Segment Start: AVAILABLE RECORDS
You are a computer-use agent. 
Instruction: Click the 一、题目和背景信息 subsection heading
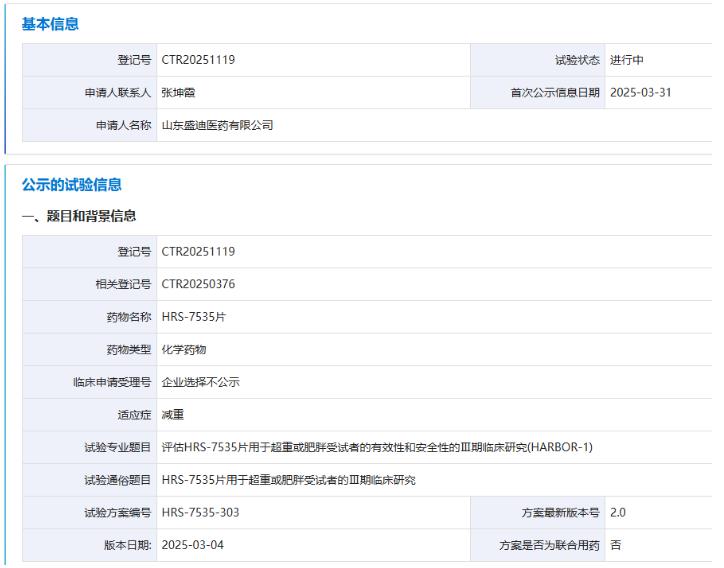pyautogui.click(x=79, y=216)
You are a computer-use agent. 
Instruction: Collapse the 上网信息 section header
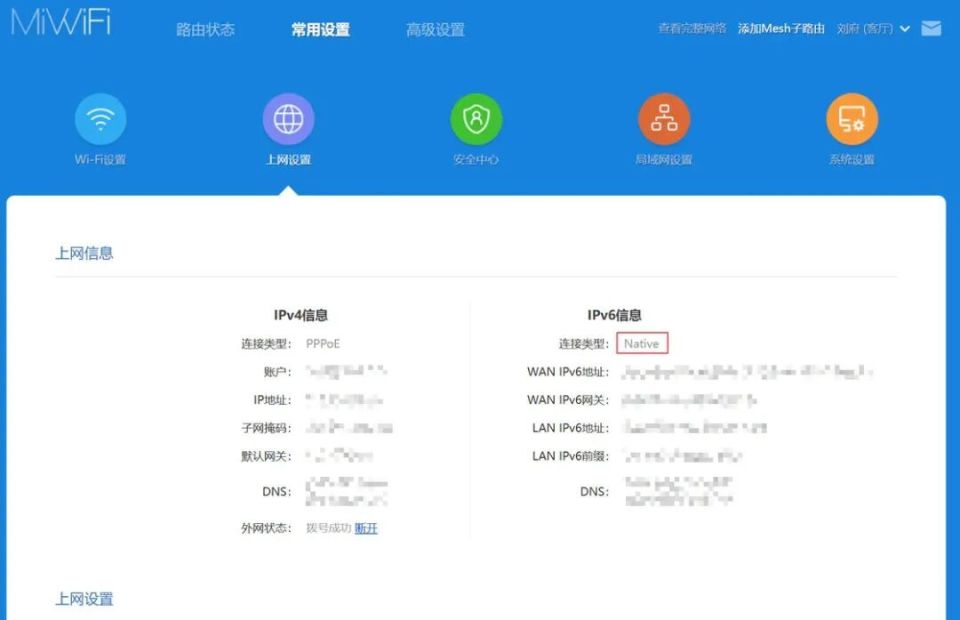pos(84,252)
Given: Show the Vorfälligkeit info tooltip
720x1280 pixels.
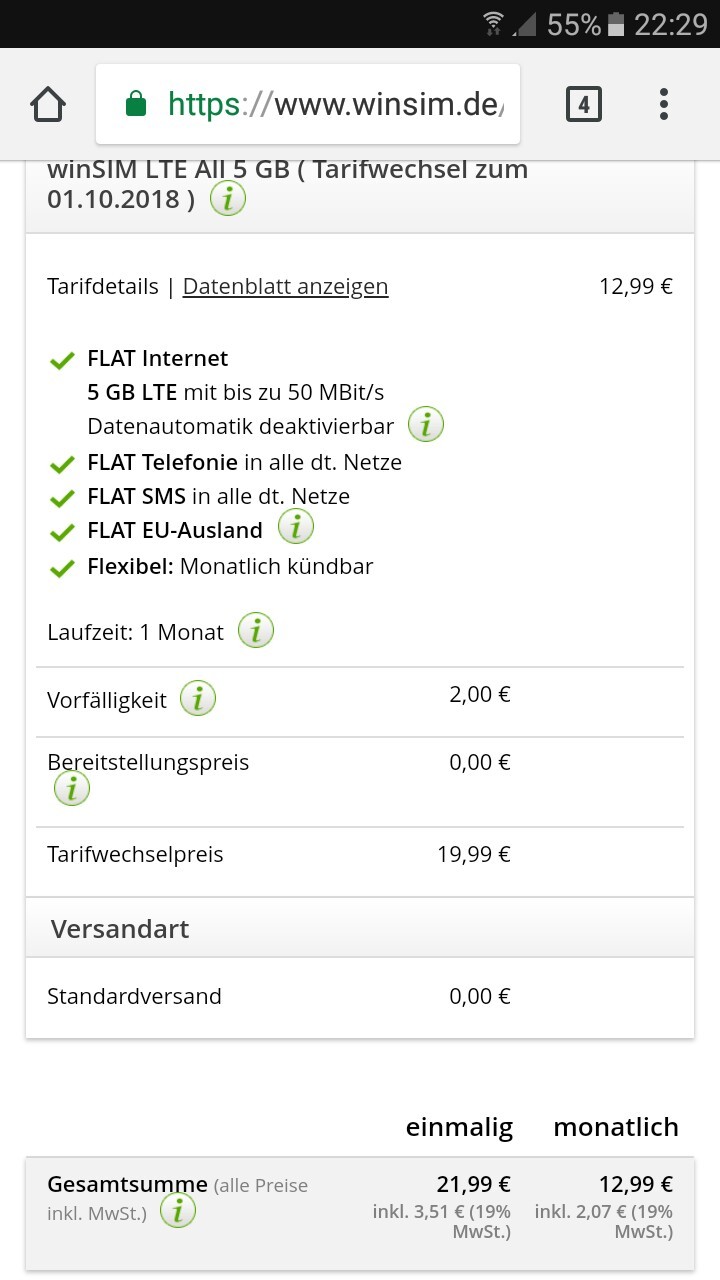Looking at the screenshot, I should point(198,699).
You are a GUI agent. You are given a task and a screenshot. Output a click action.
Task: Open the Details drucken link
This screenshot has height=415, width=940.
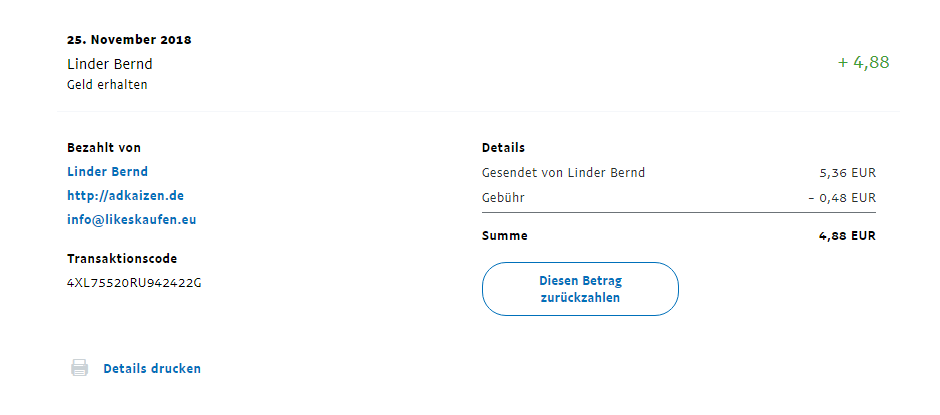[x=152, y=369]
Segment End: AVAILABLE RECORDS
ABOUT THIS TASK
The lines to retype run from the one containing "Task: Open the Details drucken link" through the last line of the records above; write them exactly and skip the pictures.

EXERCISE ANSWER
Task: Open the Details drucken link
This screenshot has height=415, width=940.
[x=152, y=369]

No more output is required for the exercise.